▶ Activity
Every line below from the one containing "The width and height of the screenshot is (998, 1024)." to the final line must be reproduced exactly, and no other line may appear in the answer.
== == ==
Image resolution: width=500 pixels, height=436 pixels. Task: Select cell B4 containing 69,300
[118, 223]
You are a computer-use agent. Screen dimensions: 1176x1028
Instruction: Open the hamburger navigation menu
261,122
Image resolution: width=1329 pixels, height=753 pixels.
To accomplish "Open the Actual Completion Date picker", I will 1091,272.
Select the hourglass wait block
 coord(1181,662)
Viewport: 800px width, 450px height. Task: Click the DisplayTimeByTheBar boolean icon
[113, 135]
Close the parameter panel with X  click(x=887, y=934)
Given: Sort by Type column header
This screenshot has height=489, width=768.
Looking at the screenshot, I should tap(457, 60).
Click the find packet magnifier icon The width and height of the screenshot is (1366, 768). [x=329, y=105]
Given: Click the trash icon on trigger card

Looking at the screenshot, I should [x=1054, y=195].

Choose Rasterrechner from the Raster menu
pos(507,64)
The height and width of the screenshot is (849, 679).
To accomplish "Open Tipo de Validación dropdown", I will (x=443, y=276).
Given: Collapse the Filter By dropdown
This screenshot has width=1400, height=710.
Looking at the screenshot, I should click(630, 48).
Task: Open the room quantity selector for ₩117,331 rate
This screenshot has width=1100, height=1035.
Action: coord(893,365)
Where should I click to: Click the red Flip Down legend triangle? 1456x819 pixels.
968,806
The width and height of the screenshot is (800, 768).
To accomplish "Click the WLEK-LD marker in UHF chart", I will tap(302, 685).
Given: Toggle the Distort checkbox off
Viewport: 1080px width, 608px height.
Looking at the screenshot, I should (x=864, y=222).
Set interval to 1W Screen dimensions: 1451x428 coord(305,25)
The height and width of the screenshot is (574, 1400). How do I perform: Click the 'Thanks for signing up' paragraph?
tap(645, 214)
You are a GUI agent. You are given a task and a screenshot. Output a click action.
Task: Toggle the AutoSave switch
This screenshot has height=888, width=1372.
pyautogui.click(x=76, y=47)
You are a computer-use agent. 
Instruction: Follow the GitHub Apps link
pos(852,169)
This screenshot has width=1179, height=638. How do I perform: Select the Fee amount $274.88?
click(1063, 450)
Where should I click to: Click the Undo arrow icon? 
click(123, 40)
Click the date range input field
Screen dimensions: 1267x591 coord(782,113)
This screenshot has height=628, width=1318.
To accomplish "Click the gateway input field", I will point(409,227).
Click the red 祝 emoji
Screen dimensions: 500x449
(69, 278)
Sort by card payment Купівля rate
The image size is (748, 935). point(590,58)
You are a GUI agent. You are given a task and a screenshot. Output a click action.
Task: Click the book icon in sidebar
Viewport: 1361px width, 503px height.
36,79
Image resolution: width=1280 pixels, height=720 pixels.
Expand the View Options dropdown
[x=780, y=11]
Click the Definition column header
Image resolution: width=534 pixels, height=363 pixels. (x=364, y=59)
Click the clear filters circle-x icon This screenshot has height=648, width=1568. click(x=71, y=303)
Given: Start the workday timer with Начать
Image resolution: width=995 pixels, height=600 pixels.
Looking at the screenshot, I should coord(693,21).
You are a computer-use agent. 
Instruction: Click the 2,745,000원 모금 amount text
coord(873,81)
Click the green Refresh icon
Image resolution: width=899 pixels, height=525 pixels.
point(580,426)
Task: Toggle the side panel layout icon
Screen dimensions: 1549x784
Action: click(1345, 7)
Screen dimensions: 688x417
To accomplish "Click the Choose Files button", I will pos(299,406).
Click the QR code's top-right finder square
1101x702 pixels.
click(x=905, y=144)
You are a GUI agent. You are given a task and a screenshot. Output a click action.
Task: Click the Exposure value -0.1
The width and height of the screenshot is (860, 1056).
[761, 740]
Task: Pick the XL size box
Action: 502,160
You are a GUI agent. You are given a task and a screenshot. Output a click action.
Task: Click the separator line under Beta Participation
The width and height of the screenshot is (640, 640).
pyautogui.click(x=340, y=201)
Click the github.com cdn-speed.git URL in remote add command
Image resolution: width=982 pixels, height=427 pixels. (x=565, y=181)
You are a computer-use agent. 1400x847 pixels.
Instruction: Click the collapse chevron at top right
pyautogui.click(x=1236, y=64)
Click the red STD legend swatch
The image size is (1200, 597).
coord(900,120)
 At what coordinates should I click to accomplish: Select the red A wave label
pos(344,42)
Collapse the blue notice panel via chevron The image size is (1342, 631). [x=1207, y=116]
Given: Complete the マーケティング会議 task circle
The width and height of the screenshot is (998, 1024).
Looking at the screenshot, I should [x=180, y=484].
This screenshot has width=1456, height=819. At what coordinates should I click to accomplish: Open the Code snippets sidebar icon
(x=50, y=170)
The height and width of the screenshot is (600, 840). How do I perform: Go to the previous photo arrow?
== == ==
▶ Solution to this task
The width and height of the screenshot is (998, 1024).
Looking at the screenshot, I should [x=180, y=484].
This screenshot has width=1456, height=819. At what coordinates should I click to accomplish: Open the Code snippets sidebar icon
(x=50, y=170)
The height and width of the screenshot is (600, 840). How do I perform: Go to the previous photo arrow?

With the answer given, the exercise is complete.